O economista Mahatma Ramos, diretor técnico do Instituto de Estudos Estratégicos de Petróleo, Gás Natural e Biocombustíveis Zé Eduardo Dutra, explica que o preço das ações da Petrobras é historicamente influenciado por fatores externos e internos. Ele relembra que a PETR4 chegou a R$ 23 em abril de 2021, subiu para R$ 32 em meados de 2022 devido à guerra na Ucrânia, e depois sofreu quedas por incertezas políticas. Desde janeiro de 2023, observa-se uma recuperação contínua.

A escalada do valor das ações prosseguiu até o início de 2024, com a PETR4 estabilizando entre R$ 35 e R$ 42, mas voltou a cair devido à desaceleração chinesa e à guerra comercial. A guerra no Irã, contudo, demonstrou um impacto mais imediato e significativo. No dia 27 de fevereiro, véspera do início dos ataques, a PETR4 fechou em R$ 39,33. Já em 2 de março, após a reabertura dos mercados, as ações dispararam, fechando a R$ 41,13, uma valorização de 4,58%.
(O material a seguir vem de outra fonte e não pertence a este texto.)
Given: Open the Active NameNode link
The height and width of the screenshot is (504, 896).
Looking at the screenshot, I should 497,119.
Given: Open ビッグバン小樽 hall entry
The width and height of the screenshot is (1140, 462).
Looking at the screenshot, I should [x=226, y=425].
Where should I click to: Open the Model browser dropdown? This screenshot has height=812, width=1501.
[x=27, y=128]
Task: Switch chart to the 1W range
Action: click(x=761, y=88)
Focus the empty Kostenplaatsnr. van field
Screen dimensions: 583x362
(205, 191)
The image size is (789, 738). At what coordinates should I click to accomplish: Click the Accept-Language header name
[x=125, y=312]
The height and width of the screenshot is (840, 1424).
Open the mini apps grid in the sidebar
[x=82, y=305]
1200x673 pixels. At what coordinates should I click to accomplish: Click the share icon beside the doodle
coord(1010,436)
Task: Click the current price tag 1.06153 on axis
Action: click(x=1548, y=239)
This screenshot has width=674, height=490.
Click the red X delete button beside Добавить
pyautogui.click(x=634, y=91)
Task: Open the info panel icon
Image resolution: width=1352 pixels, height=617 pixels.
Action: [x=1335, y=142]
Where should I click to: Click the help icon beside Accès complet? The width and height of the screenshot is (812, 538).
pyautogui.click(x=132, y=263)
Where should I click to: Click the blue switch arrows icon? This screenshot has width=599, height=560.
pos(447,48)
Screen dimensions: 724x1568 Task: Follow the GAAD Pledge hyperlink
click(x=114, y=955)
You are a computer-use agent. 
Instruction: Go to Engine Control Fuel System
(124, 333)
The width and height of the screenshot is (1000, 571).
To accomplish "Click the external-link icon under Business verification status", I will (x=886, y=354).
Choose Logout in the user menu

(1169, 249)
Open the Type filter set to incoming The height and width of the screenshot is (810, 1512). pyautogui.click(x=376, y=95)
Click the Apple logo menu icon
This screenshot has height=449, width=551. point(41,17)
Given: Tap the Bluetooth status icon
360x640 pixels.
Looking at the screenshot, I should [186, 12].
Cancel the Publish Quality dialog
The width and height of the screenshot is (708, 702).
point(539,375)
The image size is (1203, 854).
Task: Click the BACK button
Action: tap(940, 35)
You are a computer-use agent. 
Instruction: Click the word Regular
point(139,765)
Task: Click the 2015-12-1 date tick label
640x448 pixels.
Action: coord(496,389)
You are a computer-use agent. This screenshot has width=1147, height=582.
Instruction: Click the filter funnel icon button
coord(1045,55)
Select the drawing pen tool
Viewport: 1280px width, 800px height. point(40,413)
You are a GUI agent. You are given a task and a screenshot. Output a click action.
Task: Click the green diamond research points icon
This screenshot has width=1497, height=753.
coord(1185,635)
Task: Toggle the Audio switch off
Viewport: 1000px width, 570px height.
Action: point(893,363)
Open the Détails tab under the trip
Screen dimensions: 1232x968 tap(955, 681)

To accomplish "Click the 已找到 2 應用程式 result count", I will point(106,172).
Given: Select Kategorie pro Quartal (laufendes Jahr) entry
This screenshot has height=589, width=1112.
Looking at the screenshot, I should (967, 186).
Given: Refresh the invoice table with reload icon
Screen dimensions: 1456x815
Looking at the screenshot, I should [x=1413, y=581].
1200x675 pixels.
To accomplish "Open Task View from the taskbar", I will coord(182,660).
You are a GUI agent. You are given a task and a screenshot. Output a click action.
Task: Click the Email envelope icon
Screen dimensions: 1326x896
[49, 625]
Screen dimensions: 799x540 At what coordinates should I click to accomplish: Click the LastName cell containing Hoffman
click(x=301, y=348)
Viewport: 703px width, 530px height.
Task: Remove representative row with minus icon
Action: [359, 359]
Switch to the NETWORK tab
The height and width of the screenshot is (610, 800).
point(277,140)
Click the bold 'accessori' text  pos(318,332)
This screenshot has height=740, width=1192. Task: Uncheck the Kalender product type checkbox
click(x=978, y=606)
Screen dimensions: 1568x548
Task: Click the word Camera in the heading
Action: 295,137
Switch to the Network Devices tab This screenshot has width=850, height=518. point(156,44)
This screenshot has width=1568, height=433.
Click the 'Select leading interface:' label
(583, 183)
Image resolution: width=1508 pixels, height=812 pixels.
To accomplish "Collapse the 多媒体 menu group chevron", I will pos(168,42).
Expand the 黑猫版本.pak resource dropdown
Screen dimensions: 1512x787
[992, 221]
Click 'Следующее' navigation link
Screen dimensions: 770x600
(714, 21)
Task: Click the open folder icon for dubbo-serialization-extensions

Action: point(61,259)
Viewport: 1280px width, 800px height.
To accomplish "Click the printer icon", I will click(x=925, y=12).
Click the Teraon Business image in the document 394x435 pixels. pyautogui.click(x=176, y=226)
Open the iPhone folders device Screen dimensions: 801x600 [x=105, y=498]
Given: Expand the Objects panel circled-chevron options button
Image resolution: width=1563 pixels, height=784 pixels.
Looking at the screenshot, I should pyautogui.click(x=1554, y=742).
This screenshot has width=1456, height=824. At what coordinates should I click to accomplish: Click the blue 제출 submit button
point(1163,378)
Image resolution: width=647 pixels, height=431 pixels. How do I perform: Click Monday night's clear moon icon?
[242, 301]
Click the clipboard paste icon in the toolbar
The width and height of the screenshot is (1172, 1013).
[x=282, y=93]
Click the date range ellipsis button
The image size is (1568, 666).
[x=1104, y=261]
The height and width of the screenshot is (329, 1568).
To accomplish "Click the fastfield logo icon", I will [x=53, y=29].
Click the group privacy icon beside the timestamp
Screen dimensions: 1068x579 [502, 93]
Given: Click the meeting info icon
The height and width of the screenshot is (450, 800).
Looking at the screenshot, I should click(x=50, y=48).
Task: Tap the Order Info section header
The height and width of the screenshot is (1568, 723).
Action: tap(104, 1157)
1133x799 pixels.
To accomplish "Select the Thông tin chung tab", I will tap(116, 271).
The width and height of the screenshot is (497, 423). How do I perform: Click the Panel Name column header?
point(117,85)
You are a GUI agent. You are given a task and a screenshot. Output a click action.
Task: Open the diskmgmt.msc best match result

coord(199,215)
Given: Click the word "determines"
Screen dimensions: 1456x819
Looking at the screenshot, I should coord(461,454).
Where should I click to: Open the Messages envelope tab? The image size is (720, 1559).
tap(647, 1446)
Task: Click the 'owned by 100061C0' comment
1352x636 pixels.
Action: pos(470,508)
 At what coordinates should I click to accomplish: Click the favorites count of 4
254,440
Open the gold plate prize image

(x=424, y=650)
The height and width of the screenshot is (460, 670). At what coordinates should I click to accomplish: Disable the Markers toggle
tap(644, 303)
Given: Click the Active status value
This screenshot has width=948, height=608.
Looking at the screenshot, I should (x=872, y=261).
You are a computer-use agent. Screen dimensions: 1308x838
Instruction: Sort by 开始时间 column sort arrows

Nos 22 dias de pregão seguintes, as ações da Petrobras registraram alta em 15 dias, fechando em 1º de abril a R$ 47,29, um aumento de cerca de 20% em aproximadamente um mês. A correlação com o preço do barril de petróleo Brent é evidente: de US$ 73,25 em 27 de fevereiro, saltou para US$ 107,94 em 2 de abril, atingindo pico de US$ 116,25 em 9 de março, com a ameaça de bloqueio do estreito de Ormuz.

Fatores Estruturais e Conjunturais na Petrobras

Para o professor Maurício Weiss, da UFRGS, o desempenho das ações da Petrobras é uma “síntese de fatores conjunturais e estruturais”. Ele ressalta que a empresa já apresentava um desempenho notável antes da guerra, com um aumento de lucro de quase 200% em 2024 em relação ao ano anterior, superando R$ 110 bilhões, impulsionado pela produção do pré-sal.

O economista Cloviomar Cararine, do Dieese, pondera que a avaliação do valor de uma empresa é influenciada por análises operacional, política e de mercado, não sendo puramente objetiva. A Petrobras, como maior empresa da América Latina, teve seu perfil fortalecido pela exploração do pré-sal, mas também enfrentou o megaescândalo da Operação Lava-Jato, que impactou sua gestão e a política de preços, como o Preço de Paridade de Importação (PPI).

Sob o governo Lula, medidas mitigadoras foram adotadas para lidar com a alta do petróleo, incluindo a redução a zero do PIS/Cofins sobre o diesel, subsídios e a redução de alíquotas de ICMS. Cararine alerta que eventos como a eleição de Donald Trump e a guerra no Irã reforçam a dependência global dos combustíveis fósseis, mas sugere que a Petrobras considere a transição para uma empresa de energia, antecipando a diversificação energética da China e o futuro das políticas climáticas globais.